CourtU.S. District Court — District of Columbia


Lloyd N. Cutler, Louis F. Oberdorfer, Timothy B. Dyk, Jay F. Lapin, Robert A. Gerard, Vaughn C. Williams, Washington, D. C., for plaintiffs.

Joseph A. Califano, Jr., Steven M. Umin, Alexander E. Bennett, Irvin B. Nathan, Washington, D. C., for defendant Democratic National Committee.

Fred C. Scribner, Jr., E. Victor Willetts, Jr., Washington, D. C., Ralph I. Lancaster, Jr., pro hac vice, Portland, Me., for defendant Republican National Committee.

Henry S. Middendorf, Jr., New York City, Daniel M. Redmond, Suzanne Meyer, James A. Treanor, III, Washington, D. C., for defendant Conservative Party.


PARKER, District Judge.

Section 608 of Title 18, United States Code,1 prescribes limits for individual contributions and purchases in support of campaigns for elective Federal office. Section 6092 of that Title establishes permissible limits to annual receipts and expenditures by political committees.3 Both Sections provide penalties of a fine, imprisonment, or both, for violations.
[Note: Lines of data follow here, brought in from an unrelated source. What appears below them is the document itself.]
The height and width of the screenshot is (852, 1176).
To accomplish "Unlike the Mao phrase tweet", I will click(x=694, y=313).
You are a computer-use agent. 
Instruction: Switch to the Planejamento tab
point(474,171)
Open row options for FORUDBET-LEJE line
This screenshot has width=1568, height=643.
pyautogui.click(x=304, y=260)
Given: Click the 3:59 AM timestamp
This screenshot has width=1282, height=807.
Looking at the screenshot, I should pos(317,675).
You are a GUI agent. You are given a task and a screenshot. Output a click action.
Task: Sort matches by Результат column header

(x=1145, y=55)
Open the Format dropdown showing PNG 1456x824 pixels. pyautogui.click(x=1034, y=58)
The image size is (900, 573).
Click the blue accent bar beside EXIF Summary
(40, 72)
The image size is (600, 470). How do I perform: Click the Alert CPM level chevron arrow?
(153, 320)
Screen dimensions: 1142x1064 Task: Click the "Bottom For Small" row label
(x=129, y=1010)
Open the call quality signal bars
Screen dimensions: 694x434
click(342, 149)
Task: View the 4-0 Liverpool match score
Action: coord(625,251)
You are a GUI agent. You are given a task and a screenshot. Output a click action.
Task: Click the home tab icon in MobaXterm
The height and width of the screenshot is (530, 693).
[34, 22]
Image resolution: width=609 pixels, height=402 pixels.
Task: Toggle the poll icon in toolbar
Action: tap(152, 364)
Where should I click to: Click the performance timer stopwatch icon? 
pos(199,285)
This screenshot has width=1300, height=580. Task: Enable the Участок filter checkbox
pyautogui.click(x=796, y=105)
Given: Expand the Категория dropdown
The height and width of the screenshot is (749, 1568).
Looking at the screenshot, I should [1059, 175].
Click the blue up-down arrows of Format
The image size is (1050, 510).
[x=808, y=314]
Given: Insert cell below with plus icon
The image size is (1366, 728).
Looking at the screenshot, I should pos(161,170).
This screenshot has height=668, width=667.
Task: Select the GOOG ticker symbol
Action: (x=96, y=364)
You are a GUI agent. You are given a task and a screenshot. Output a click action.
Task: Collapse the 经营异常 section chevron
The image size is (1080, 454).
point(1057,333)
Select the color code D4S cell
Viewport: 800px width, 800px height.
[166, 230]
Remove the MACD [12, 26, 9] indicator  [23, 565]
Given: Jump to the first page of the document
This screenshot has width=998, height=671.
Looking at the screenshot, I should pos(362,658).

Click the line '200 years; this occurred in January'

The plaintiffs in this proceeding include Common Cause, a nonprofit, nonpartisan District of Columbia corporation whose announced concern is the promotion of social welfare, civic betterment and social improvement in the United States, with a particular interest in the integrity of the elective process; John W. Gardner, Chairman of Common Cause, and a resident and registered voter in the State of Maryland; Jonathan B. Bingham, Democrat-New York, and Gilbert Gude, Republican-Maryland, present members of the United States House of Representatives who assert their intention to seek reelection in 1972 to the 93rd Congress.

These plaintiffs seek declaratory and injunctive relief against the Democratic National Committee, the Republican National Committee, and the Conservative Party to protect, under these statutes, their alleged private beneficial interests as citizens, voters, campaign contributors and workers, and candidates for elective Federal office.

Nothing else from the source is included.